Manufacturing sector shows revival

04 May 2009

1

Manufacturing activity in Indian factories picked up after a somewhat prolonged lull over five months in April with order bookings indicating a tentative recovery according to an industrial survey.

An important indicator of industrial sectors performance the ABN AMRO Bank purchasing managers' index (PMI) based on a survey of 500 companies, rose to 53.3 in April from 49.5 for March rising above the threshold of 50 that separates expansion from contraction.

The latest reading, the highest in seven months rose steadily after hitting a low of 44.4 in December.

The PMI survey is conducted by the UK-based Markit Group. According to analysts the return to growth comes with an improvement in domestic demand.

"Although the rise in new business came principally from the home market, there was also some, albeit slight, improvement in foreign demand for Indian manufactures," ABN Amro Bank's Indian arm said in an official release.

Analysts have been hinting of increasing economic activity in the months ahead, but the central bank has preferred to proceed with caution which was evident from its policy review last week.

Manufacturing contributes to only 16 per cent of India's gross domestic product and according to government data India's factory output declined for the third time in five months in February even as the global conditions cast their shadow on the Indian manufacturing sector. But analysts had some reason to cheer as they spotted some signs of revival after a dismal March quarter.

The manufacturing index has been boosted on a surge in new orders which rose to 54.9 from 49.5 in March.

According to the Reserve Bank the economy will grow around 6 per cent in 2009/10, a seven year low following an average rate of around 9 per cent or more in three fiscal years to March 2008.

In order to stimulate demand in the third-largest economy in Asia, the central bank has cut rates aggressively since October with the latest reduction announcement coming only last week.

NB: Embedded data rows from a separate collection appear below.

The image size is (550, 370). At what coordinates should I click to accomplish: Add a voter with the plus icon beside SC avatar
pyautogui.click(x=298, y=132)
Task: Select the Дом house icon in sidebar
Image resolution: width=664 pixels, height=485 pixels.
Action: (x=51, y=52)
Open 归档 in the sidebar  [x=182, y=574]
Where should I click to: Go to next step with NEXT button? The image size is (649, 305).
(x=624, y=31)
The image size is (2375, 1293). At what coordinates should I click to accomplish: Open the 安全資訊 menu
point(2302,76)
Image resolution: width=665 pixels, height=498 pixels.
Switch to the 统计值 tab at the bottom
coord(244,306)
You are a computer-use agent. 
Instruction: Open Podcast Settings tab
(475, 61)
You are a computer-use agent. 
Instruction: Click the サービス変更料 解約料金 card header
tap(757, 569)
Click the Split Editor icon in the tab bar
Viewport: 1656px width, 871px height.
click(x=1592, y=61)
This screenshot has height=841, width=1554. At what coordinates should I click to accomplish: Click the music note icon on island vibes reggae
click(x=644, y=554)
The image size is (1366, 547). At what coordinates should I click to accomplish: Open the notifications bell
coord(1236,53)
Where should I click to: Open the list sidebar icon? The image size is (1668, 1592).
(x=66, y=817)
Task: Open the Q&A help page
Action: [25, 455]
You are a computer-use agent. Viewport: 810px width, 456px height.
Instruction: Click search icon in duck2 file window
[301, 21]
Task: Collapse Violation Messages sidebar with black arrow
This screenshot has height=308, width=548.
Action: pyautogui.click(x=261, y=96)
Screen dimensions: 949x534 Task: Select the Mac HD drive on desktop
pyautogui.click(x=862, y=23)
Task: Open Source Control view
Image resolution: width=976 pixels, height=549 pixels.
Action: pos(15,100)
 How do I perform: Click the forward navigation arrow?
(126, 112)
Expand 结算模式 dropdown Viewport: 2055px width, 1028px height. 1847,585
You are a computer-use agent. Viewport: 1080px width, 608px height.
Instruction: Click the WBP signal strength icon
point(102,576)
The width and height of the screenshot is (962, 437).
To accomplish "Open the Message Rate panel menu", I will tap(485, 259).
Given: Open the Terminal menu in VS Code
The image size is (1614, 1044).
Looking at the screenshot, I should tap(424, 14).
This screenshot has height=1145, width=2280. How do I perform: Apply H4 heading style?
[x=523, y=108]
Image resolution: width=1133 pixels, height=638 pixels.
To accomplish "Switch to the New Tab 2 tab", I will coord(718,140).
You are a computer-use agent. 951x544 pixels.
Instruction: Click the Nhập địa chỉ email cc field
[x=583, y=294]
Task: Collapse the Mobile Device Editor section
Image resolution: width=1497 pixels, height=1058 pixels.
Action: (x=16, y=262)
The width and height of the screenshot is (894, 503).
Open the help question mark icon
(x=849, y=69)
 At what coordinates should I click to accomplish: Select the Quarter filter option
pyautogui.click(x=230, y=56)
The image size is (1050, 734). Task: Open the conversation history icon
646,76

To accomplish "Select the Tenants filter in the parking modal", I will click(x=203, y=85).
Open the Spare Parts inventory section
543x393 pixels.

The move has flooded the banking system with cash to spur bank lending.

The key short-term lending rate is now 425 basis points down to 4.75 per cent.

Additionally, the government has slashed factory gate duties and announced stimulus packages including $4 billion in extra spending to shore growth in the face of the global downturn.

However, on the flip side the expansion has been accompanied by price inflationary pressures. A combination of increased prices for certain commodities and unfavourable exchange rates contributed to a moderated increase input costs during April. This is the first time the Indian manufacturing sector has recorded an input price inflation since last October.